After you purchase medical marijuana you should always put it in the trunk of your car while driving. California Highway Patrol(CHP) has agreed to stop taking cannabis from motorists in routine traffic stops who have a valid recommendation from a doctor. Attorney General Bill Lockyer affirmed that medical marijuana use is sanctioned by California law despited U.S. Supreme Court ruling. CHP officers were told in August 22, 2005 of the new policy which now allows patients traveling on state highways to have up to 8 ounces of marijuana with a valid recommendation. Unfortunately there are still few rare cases where patients have their marijuana seized by CHP. In most cases these patients are able get retrieve their marijuana by going to court and presenting the judge with their recommendation.

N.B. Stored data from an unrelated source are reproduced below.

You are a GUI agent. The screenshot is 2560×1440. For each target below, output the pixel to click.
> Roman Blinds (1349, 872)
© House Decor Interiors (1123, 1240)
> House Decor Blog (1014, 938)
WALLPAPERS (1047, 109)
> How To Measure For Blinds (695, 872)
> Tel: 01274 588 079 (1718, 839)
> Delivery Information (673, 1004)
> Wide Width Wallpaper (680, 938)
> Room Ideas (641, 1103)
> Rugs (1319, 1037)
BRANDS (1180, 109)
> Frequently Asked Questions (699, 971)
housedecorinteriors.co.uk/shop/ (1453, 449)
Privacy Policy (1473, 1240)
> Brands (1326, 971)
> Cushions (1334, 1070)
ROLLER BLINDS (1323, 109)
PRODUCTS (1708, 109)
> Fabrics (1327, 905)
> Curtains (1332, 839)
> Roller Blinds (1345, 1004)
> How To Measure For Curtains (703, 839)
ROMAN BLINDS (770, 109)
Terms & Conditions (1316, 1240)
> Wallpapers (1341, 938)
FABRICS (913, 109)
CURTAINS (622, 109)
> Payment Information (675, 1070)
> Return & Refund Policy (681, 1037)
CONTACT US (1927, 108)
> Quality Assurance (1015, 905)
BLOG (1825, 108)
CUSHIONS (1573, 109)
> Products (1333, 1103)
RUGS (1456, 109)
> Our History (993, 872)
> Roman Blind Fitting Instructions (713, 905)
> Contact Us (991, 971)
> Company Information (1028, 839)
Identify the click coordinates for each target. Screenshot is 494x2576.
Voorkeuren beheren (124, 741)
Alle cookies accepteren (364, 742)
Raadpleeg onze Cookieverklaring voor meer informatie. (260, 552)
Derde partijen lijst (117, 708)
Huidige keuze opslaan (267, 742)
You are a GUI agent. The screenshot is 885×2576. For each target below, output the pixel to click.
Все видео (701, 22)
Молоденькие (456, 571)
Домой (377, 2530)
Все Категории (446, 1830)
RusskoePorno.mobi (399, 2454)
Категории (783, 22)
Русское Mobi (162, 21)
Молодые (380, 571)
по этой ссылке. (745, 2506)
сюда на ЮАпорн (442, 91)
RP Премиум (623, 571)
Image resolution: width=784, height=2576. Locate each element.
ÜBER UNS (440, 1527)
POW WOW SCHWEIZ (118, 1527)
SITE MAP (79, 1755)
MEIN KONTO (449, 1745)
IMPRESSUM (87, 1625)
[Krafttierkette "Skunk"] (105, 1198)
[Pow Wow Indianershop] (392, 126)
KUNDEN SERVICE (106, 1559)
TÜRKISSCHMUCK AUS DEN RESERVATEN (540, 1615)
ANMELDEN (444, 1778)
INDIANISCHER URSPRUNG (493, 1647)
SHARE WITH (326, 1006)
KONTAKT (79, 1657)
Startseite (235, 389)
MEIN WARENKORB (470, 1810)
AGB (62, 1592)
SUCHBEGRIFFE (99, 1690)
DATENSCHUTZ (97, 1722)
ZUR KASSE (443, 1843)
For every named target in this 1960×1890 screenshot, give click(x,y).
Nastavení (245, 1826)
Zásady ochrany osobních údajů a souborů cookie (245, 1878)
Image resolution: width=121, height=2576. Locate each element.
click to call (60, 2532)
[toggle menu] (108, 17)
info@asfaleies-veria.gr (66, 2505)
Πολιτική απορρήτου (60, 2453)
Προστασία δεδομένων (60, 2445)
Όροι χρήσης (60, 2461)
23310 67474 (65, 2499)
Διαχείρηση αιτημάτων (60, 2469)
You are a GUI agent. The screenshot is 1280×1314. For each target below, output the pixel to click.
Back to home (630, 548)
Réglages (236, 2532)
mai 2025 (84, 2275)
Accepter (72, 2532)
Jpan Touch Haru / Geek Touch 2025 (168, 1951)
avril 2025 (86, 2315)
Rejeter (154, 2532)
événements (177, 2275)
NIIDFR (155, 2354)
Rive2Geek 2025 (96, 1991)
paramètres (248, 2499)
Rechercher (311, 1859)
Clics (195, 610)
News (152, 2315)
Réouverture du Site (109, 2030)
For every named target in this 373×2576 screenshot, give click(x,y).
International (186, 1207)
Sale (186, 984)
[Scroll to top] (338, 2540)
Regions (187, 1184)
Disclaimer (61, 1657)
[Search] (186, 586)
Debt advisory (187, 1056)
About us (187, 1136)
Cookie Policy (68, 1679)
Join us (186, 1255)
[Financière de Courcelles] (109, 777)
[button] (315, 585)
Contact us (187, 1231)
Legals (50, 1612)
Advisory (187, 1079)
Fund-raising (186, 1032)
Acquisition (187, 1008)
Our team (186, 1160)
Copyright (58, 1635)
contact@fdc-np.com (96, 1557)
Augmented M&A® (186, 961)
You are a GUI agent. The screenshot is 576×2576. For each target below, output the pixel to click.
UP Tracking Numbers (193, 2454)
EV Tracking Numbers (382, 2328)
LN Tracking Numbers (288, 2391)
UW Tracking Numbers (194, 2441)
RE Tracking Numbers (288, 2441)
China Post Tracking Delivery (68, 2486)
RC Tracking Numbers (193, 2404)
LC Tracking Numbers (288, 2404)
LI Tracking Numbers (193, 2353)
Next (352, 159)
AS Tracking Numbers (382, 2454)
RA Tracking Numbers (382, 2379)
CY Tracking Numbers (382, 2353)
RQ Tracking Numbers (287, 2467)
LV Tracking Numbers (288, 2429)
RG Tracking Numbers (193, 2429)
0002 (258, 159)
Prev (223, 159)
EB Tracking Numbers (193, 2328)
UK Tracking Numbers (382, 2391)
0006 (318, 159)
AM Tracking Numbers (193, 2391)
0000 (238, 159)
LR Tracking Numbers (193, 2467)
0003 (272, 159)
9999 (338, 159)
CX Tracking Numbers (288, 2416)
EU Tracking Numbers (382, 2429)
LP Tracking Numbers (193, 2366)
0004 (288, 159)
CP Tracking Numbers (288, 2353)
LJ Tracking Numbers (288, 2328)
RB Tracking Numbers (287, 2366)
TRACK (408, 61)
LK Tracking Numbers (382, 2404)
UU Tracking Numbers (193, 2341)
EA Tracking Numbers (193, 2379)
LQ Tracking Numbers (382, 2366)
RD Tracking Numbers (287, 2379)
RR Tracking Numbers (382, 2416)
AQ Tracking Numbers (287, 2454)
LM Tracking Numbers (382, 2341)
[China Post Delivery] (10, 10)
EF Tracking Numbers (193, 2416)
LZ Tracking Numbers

DRIVING UNDER THE INFLUENCE (DUI)

It is unlawful for any person who is under the influence of any alcoholic beverage or drug, or under the combined influence of any alcoholic beverage and drug, to drive a vehicle. This includes marijuana even if you are a medical marijuana patient.

Should I submit to a breath, blood or urine test?

In order to prove you are under the influence, a police officer will ask you to take a breath, blood or urine test. Marijuana shows up in your blood for only several hours as opposed to urine which can be 30-60 days.

The breathalyzer test does not detect THC. If asked to take additional tests, only pick the blood test if you have not used marijuana in the last two days. However, since urine tests will always be positive, if you have used marijuana in the past month, it is difficult to prove you actually are under the influence at the time you tested.

Can you refuse to answer questions if you are pulled over? Yes. But once arrested you may not refuse to take a breathalyzer, blood or urine test if requested. Refusing will cause a one to three year suspension of your driver’s license, depending on how many prior convictions you have.